Sat | Jan 23, 2021

Earth Today | Jamaica to boost civil society readiness for climate finance

Published:Thursday | December 3, 2020 | 12:12 AM
A section of Jamaica’s Blue Mountains.
A section of Jamaica’s Blue Mountains.

JAMAICA’S CLIMATE Change Division, together with the Caribbean Natural Resources Institute (CANARI), recently announced the national launch of the project ‘Enhancing Caribbean civil society’s access and readiness for climate finance’.

The effort is funded by a US$1.29-million grant from the Readiness and Preparatory Support Programme of the Green Climate Fund (GCF).

“Any challenge that impedes our growth, affects the natural environment and impacts the well-being and livelihoods of people and communities needs the civil society movement at the forefront. Our future depends on your action and commitment,” said Pearnel Charles Jr, minister of housing, urban renewal, environment and climate change, in his remarks.

“It is in the development of strategic frameworks that we want civil society to play a greater role and partner with government entities and accredited entities to the GCF to ensure that financing is channelled to those that need it the most,” noted principal director for the Climate Change Division, UnaMay Gordon, in welcoming the GCF’s support and collaboration with CANARI.
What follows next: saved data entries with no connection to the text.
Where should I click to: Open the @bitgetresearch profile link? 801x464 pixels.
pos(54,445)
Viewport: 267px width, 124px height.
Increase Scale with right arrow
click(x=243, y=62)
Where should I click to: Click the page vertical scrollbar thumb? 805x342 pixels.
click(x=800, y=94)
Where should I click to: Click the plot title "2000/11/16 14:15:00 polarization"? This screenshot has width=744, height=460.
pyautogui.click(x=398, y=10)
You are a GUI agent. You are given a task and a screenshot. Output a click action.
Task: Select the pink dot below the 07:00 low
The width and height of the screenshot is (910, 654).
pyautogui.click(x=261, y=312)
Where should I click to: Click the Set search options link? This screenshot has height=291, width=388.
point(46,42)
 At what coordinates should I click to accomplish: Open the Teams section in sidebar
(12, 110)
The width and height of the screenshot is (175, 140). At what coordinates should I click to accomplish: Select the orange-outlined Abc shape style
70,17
CANARI’s senior technical officer and project manager, Dr Ainka Granderson, said civil society in Jamaica and the wider region is “well positioned” to lead bottom-up approaches to tackle the climate crisis and achieve impact on the ground for vulnerable communities and their livelihoods.

“However, efforts are often small-scale and piecemeal as civil society lacks the necessary funding and technical assistance. Mobilising funds from GCF and other climate funds is key to better support civil society and local communities, and channel resources to the most vulnerable,” she added.
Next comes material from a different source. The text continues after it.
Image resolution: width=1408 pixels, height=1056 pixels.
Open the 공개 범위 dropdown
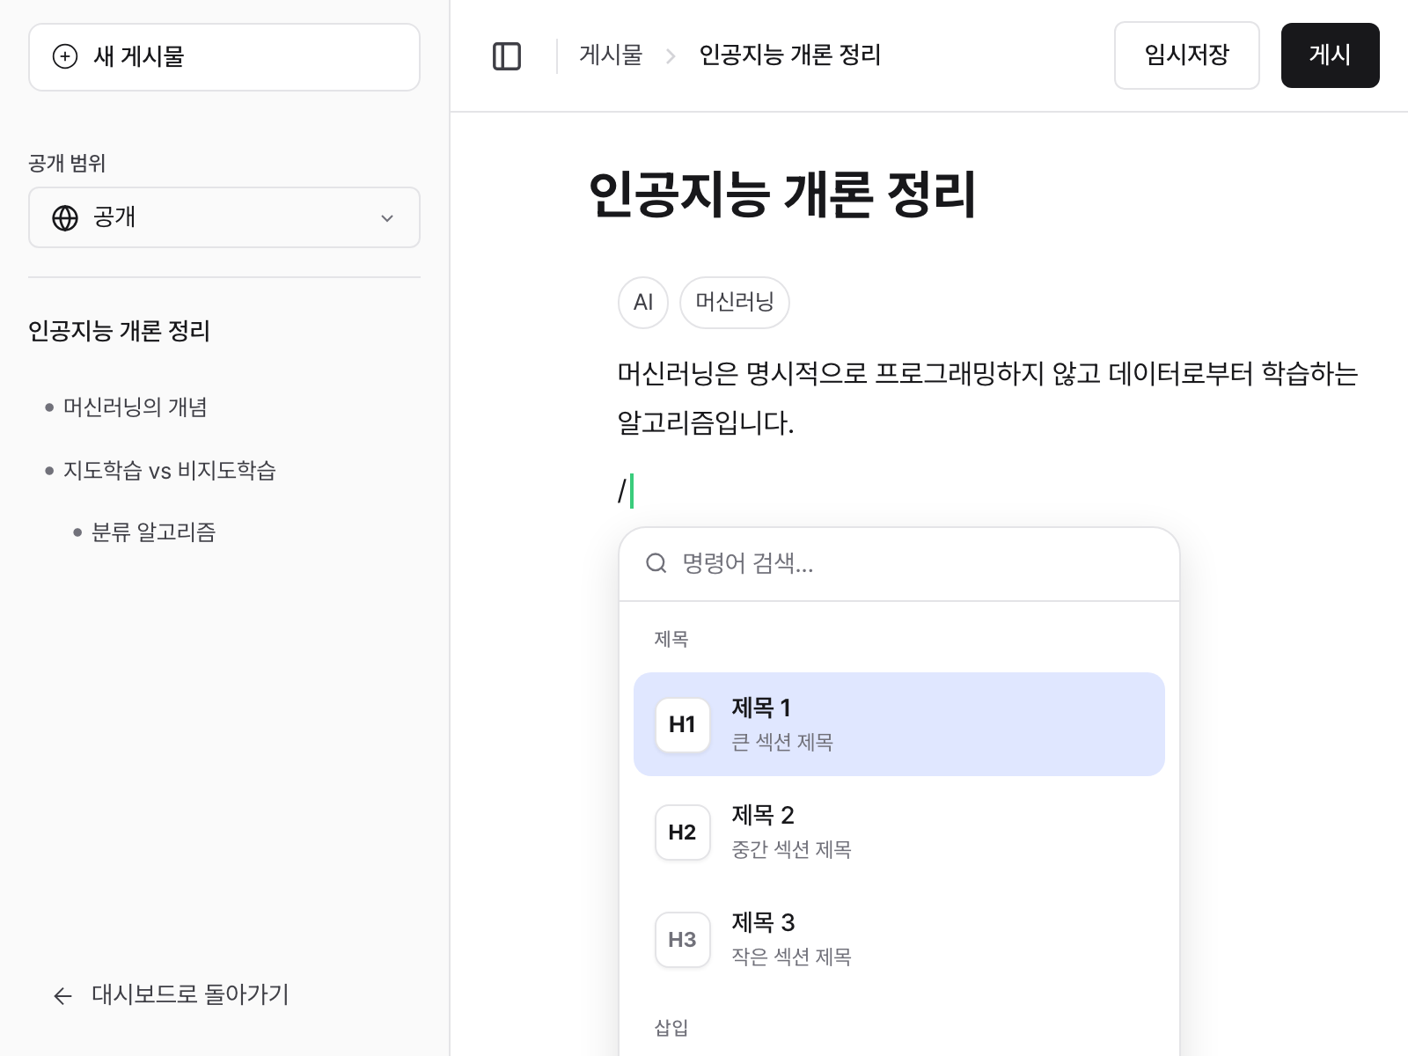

The goal of the project is to build the capacity of civil society organisations (CSOs), including national non-governmental organisations, community-based and resource user groups, such as farmer and fisherfolk associations and cooperatives, to access and deliver climate finance and build climate resilience in the Caribbean.

It will enhance CSOs’ knowledge, skills and organisational structures, and strengthen institutional mechanisms to enhance civil society voice and participation in climate change decision-making, nationally and regionally.

It is being implemented from February 2020 to August 2022 by national designated authorities to the GCF across the Caribbean Community (CARICOM)mMember states, with the Climate Change Division in Jamaica as the lead authority. CANARI is serving as the implementing entity for the project.

The project’s scope includes the CARICOM region, with targeted activities in Antigua and Barbuda, Belize, Grenada, Jamaica, St. Kitts and Nevis, St. Lucia, and Suriname.